(Items from a pointing dataset)
>>>
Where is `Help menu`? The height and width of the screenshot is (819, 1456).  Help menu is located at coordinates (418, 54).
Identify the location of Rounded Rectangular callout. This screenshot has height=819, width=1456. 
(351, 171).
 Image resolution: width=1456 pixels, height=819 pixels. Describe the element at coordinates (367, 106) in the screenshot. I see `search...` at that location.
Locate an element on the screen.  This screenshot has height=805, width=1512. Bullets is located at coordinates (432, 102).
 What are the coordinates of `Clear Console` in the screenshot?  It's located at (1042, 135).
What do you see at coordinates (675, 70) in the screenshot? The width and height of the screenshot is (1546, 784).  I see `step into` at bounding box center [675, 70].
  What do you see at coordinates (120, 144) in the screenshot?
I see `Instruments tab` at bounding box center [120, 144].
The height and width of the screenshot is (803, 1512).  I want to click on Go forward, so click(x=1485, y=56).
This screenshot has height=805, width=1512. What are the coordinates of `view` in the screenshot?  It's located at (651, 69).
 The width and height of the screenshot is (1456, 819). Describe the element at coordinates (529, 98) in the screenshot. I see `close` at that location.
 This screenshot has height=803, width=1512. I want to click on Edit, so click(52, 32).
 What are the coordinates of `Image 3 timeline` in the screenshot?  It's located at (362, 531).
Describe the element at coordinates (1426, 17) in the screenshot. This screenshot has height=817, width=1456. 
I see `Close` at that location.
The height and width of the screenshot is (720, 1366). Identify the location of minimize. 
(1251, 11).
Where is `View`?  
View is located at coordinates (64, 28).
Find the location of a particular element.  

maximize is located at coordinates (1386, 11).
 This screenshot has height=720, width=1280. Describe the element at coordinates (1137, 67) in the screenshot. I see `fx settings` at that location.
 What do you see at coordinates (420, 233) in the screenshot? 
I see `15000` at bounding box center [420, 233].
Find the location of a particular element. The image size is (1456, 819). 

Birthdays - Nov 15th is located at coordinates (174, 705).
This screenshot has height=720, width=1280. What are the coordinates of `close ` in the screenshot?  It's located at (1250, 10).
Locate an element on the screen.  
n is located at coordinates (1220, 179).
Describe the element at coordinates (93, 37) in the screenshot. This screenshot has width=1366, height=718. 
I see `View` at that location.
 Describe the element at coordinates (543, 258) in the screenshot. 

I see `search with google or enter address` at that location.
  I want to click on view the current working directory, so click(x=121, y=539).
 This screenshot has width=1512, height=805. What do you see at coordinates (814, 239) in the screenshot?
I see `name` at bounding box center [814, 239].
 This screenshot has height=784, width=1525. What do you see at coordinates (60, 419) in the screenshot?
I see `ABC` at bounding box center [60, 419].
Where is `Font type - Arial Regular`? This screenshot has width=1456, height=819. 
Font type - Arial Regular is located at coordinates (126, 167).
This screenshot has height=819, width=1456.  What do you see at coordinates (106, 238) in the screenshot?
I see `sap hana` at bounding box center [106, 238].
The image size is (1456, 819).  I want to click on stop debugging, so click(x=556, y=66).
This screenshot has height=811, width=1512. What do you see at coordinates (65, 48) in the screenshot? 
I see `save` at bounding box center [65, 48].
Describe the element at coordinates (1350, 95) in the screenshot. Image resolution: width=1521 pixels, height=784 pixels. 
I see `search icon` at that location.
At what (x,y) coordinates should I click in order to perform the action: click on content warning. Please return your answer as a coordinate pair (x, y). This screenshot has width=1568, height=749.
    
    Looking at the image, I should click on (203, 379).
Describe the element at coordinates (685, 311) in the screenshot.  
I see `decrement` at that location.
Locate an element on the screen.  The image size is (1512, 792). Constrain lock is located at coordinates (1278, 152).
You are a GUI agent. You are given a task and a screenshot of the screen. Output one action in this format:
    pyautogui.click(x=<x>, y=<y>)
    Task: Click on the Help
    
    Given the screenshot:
<<<
Format every line of the items above as a Markdown table, skipping blank lines. Use a "Row" column for the row number and a "Line" column for the line itself.

| Row | Line |
|---|---|
| 1 | Where is `Help menu`? The height and width of the screenshot is (819, 1456).  Help menu is located at coordinates (418, 54). |
| 2 | Identify the location of Rounded Rectangular callout. This screenshot has height=819, width=1456.  |
| 3 | (351, 171). |
| 4 |  Image resolution: width=1456 pixels, height=819 pixels. Describe the element at coordinates (367, 106) in the screenshot. I see `search...` at that location. |
| 5 | Locate an element on the screen.  This screenshot has height=805, width=1512. Bullets is located at coordinates (432, 102). |
| 6 |  What are the coordinates of `Clear Console` in the screenshot?  It's located at (1042, 135). |
| 7 | What do you see at coordinates (675, 70) in the screenshot? The width and height of the screenshot is (1546, 784).  I see `step into` at bounding box center [675, 70]. |
| 8 |   What do you see at coordinates (120, 144) in the screenshot? |
| 9 | I see `Instruments tab` at bounding box center [120, 144]. |
| 10 | The height and width of the screenshot is (803, 1512).  I want to click on Go forward, so click(x=1485, y=56). |
| 11 | This screenshot has height=805, width=1512. What are the coordinates of `view` in the screenshot?  It's located at (651, 69). |
| 12 |  The width and height of the screenshot is (1456, 819). Describe the element at coordinates (529, 98) in the screenshot. I see `close` at that location. |
| 13 |  This screenshot has height=803, width=1512. I want to click on Edit, so click(52, 32). |
| 14 |  What are the coordinates of `Image 3 timeline` in the screenshot?  It's located at (362, 531). |
| 15 | Describe the element at coordinates (1426, 17) in the screenshot. This screenshot has height=817, width=1456.  |
| 16 | I see `Close` at that location. |
| 17 | The height and width of the screenshot is (720, 1366). Identify the location of minimize.  |
| 18 | (1251, 11). |
| 19 | Where is `View`?   |
| 20 | View is located at coordinates (64, 28). |
| 21 | Find the location of a particular element.   |
| 22 | maximize is located at coordinates (1386, 11). |
| 23 |  This screenshot has height=720, width=1280. Describe the element at coordinates (1137, 67) in the screenshot. I see `fx settings` at that location. |
| 24 |  What do you see at coordinates (420, 233) in the screenshot?  |
| 25 | I see `15000` at bounding box center [420, 233]. |
| 26 | Find the location of a particular element. The image size is (1456, 819).  |
| 27 | Birthdays - Nov 15th is located at coordinates (174, 705). |
| 28 | This screenshot has height=720, width=1280. What are the coordinates of `close ` in the screenshot?  It's located at (1250, 10). |
| 29 | Locate an element on the screen.   |
| 30 | n is located at coordinates (1220, 179). |
| 31 | Describe the element at coordinates (93, 37) in the screenshot. This screenshot has width=1366, height=718.  |
| 32 | I see `View` at that location. |
| 33 |  Describe the element at coordinates (543, 258) in the screenshot.  |
| 34 | I see `search with google or enter address` at that location. |
| 35 |   I want to click on view the current working directory, so click(x=121, y=539). |
| 36 |  This screenshot has width=1512, height=805. What do you see at coordinates (814, 239) in the screenshot? |
| 37 | I see `name` at bounding box center [814, 239]. |
| 38 |  This screenshot has height=784, width=1525. What do you see at coordinates (60, 419) in the screenshot? |
| 39 | I see `ABC` at bounding box center [60, 419]. |
| 40 | Where is `Font type - Arial Regular`? This screenshot has width=1456, height=819.  |
| 41 | Font type - Arial Regular is located at coordinates (126, 167). |
| 42 | This screenshot has height=819, width=1456.  What do you see at coordinates (106, 238) in the screenshot? |
| 43 | I see `sap hana` at bounding box center [106, 238]. |
| 44 | The image size is (1456, 819).  I want to click on stop debugging, so click(x=556, y=66). |
| 45 | This screenshot has height=811, width=1512. What do you see at coordinates (65, 48) in the screenshot?  |
| 46 | I see `save` at bounding box center [65, 48]. |
| 47 | Describe the element at coordinates (1350, 95) in the screenshot. Image resolution: width=1521 pixels, height=784 pixels.  |
| 48 | I see `search icon` at that location. |
| 49 | At what (x,y) coordinates should I click in order to perform the action: click on content warning. Please return your answer as a coordinate pair (x, y). This screenshot has width=1568, height=749. |
| 50 |     Looking at the image, I should click on (203, 379). |
| 51 | Describe the element at coordinates (685, 311) in the screenshot.   |
| 52 | I see `decrement` at that location. |
| 53 | Locate an element on the screen.  The image size is (1512, 792). Constrain lock is located at coordinates (1278, 152). |
| 54 | You are a GUI agent. You are given a task and a screenshot of the screen. Output one action in this format: |
| 55 |     pyautogui.click(x=<x>, y=<y>) |
| 56 |     Task: Click on the Help |
| 57 |     Given the screenshot: |